There is no food that will provide all of the necessary nutrients for hair growth. Some believe that diets high in fish, nuts, fruits, and vegetables are likely to be beneficial. However, there are probably no nutrients when given even in excess amounts that will substantially alter the health of your hair. Direct specific questions to professional dieticians.
The loss of hair pigmentation is almost universal as we age. Early and localized loss of hair color can also be due to a number of conditions that ought to be diagnosable by most dermatologists.
There are a number of ways we can damage our scalp hair in an effort to improve its cosmetic appearance. One of the most common conditions is called traction alopecia, which if persistent, can result in permanent hair loss. This occurs when chronic constant tension is applied to the hair shaft. This damages the follicle and inhibits hair growth. Certain hairstyles, such as tight ponytails, braids, and cornrows, are likely to produce this condition.

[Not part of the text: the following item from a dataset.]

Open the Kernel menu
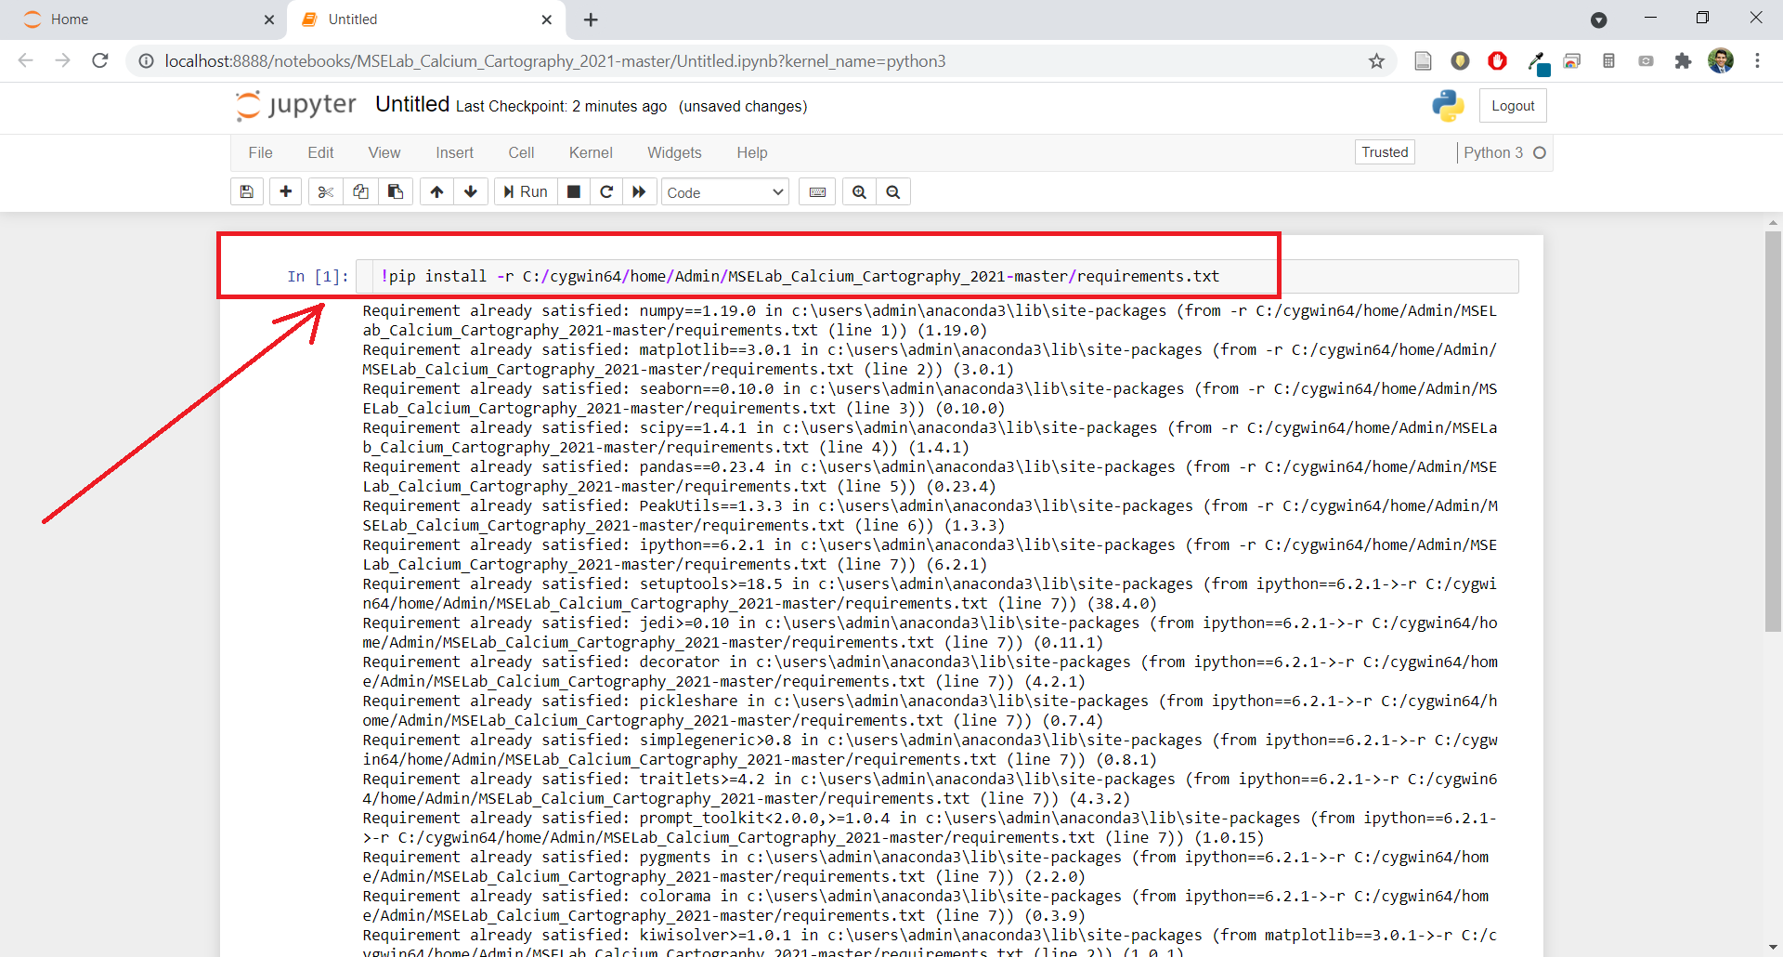Screen dimensions: 1783x957 coord(591,152)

Drying, coloring, straightening, ironing, combing, curling, twisting, and pulling can damage hair.
Many drugs can inhibit hair growth. Since it takes about two weeks for a hair to grow from the root to the follicular orifice, it may be difficult to determine which drug may be responsible for suppressing hair growth. The following is a list of categories of drugs potentially likely to inhibit follicular function: anticancer drugs, anticoagulants, anticonvulsants, anti-gout medications, antithyroid agents, beta-adrenergic blockers, tricyclic antidepressants, and oral contraceptives.
Some people enjoy a good scalp massage, which may have certain sensual benefits. However, there is no medical benefit to be derived from them.
There is no question that a chemical examination of hair does offer information as to past toxic exposures. The presence of highly poisonous heavy metals like arsenic and thallium found during hair analysis has been forensically useful. But care must be taken in collecting evidence, and the interpretation of the facts can be tricky.